There are three important professional events coming up over the next couple of months that you should seriously consider attending. Here’s a quick overview of each of them, with links to where you can find more information and register to attend them.

WorkTech14 – New York City (May 15)

This one-day event sponsored by Unwired is one of about 20 similar gatherings that will take place in major cities all over the world in 2014. Spend the day hearing the latest stories and case studies focused on the intersection of workplace and technology.

Subscribers to The Future of Work Agenda and readers of this blog can get a significant discount to this event by registering using the following link:

http://shop.instant-shop.com/UNWIREDNewYork/category390901.html

Positive Business Conference – Ann Arbor, Michigan (May 15-17)

This is the first national conference being sponsored by the Center for Positive Organizations at the University of Michigan.

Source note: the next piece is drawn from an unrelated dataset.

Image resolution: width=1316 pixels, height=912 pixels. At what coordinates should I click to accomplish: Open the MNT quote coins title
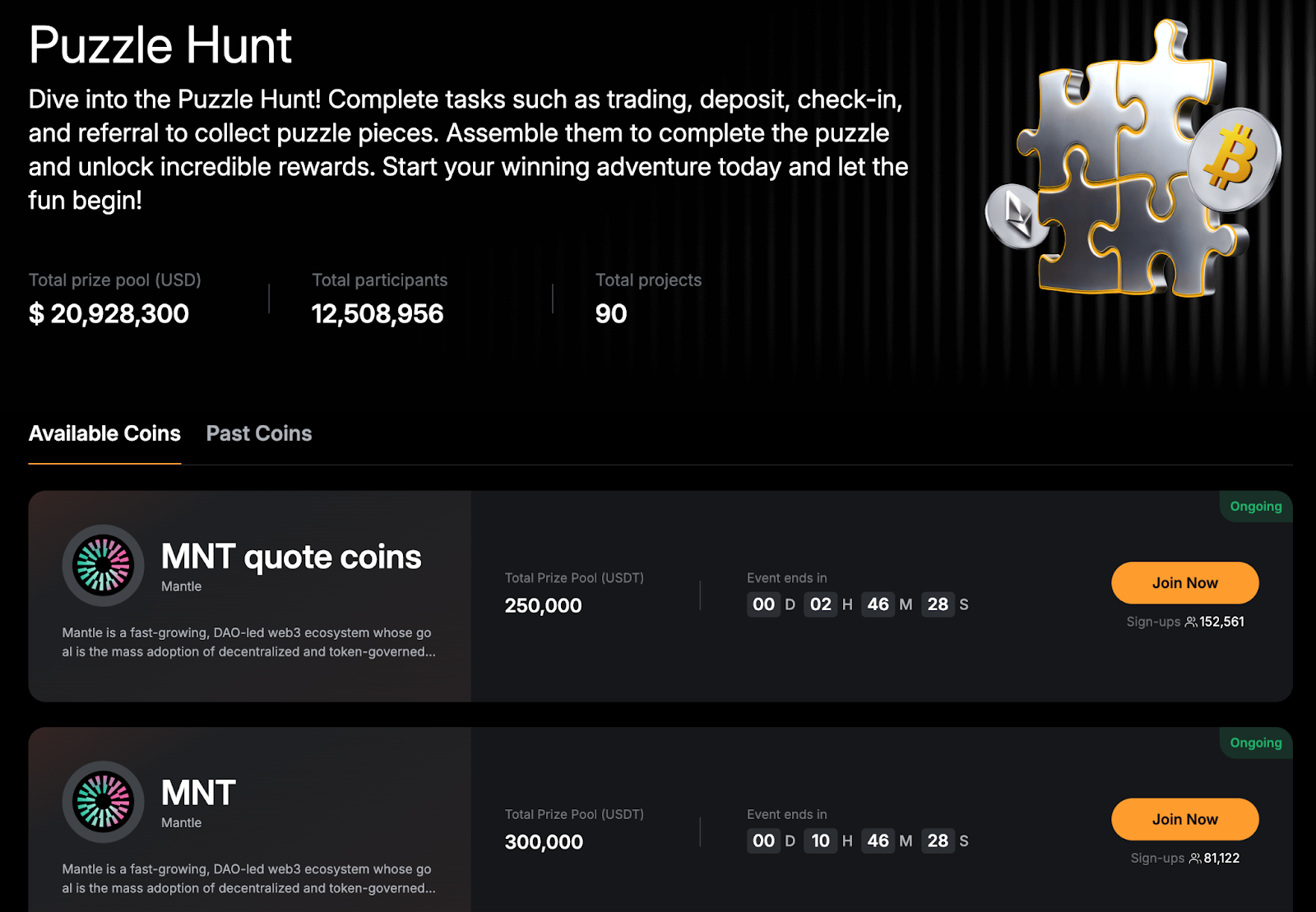pyautogui.click(x=291, y=557)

It will be followed by an informal half-day gathering on May 17 by many of the active champions collaborating to create the Great Work Cultures movement (I am one of the co-founders of Great Work Cultures).

This is a marvelous opportunity to learn more about how organizational cultures and management practice are evolving away from “Command and Control” and towards “Respect and Empower.” Please review the two events at this link, and join us in Ann Arbor May 15-17.

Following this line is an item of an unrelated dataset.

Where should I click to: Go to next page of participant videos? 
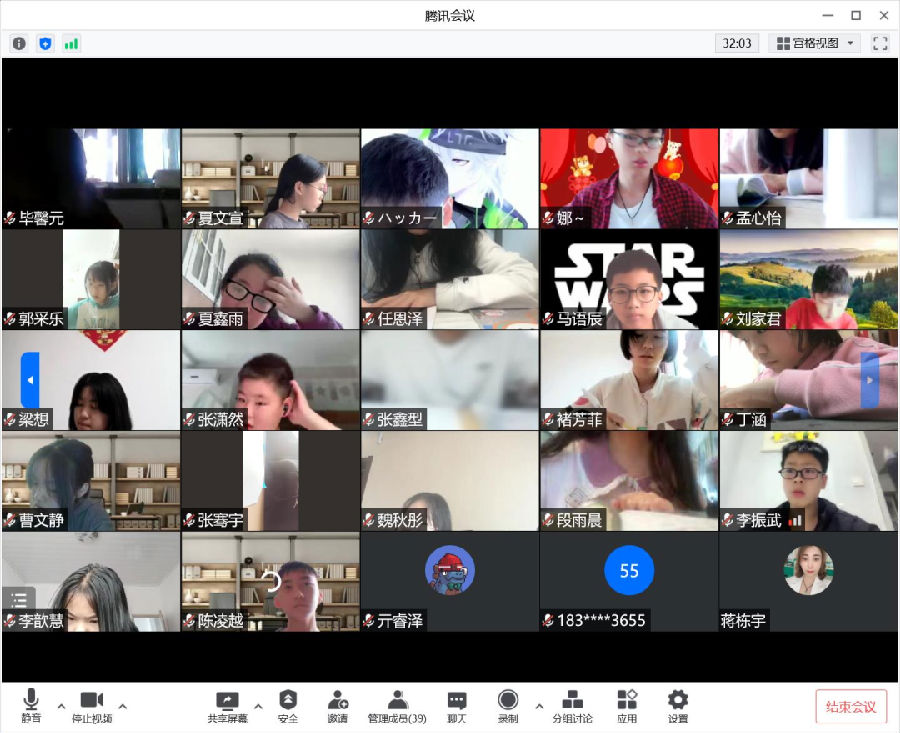pyautogui.click(x=869, y=381)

Immediately following the Positive Business Conference, a group of champions, instigators, rabble-rousers, and work revolutionaries (the Great Work Cultures gang) will be gathering to discuss — and take action on — one straightforward question: Where do we go from here? Click here for more information about this free, post-conference open space event.

Workplace Strategy Summit – Wokefield Park, United Kingdom (June 8-10)

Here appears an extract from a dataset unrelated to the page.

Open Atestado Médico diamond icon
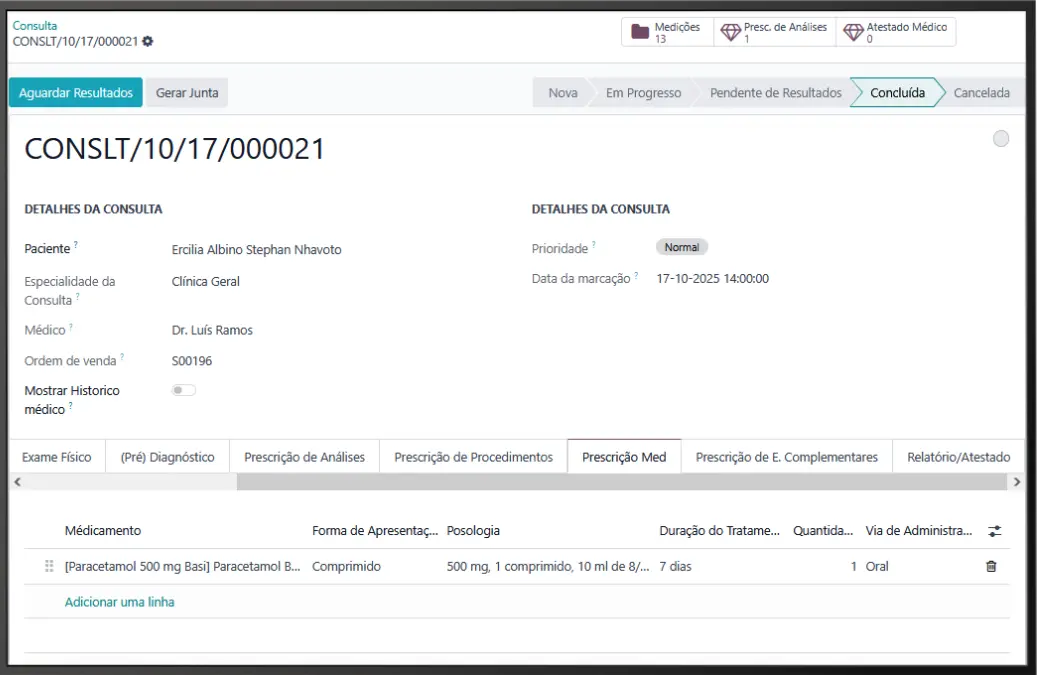The image size is (1037, 675). click(853, 32)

On June 8-10 of this year, University College London will host a gathering of the leading thinkers in workplace strategy.

Building on the success of the first Workplace Strategy Summit held at Cornell University, the 2014 summit will feature leading academics and experts in the fields of facility management and real estate speaking about the most innovative concepts to emerge in workplace strategy. Attendees will not only hear from these global innovators, but also be able to engage with the presenters and other attendees from all over the globe in round-table discussions on a range of issues related to work and workplace in the 21st century.

Meet with the best and the brightest FM professionals from Europe and the United States to review the “state of the art” of workplace strategy and help chart the course for future research about the business impact of workplace design. Sponsored by the IFMA Foundation and University College London.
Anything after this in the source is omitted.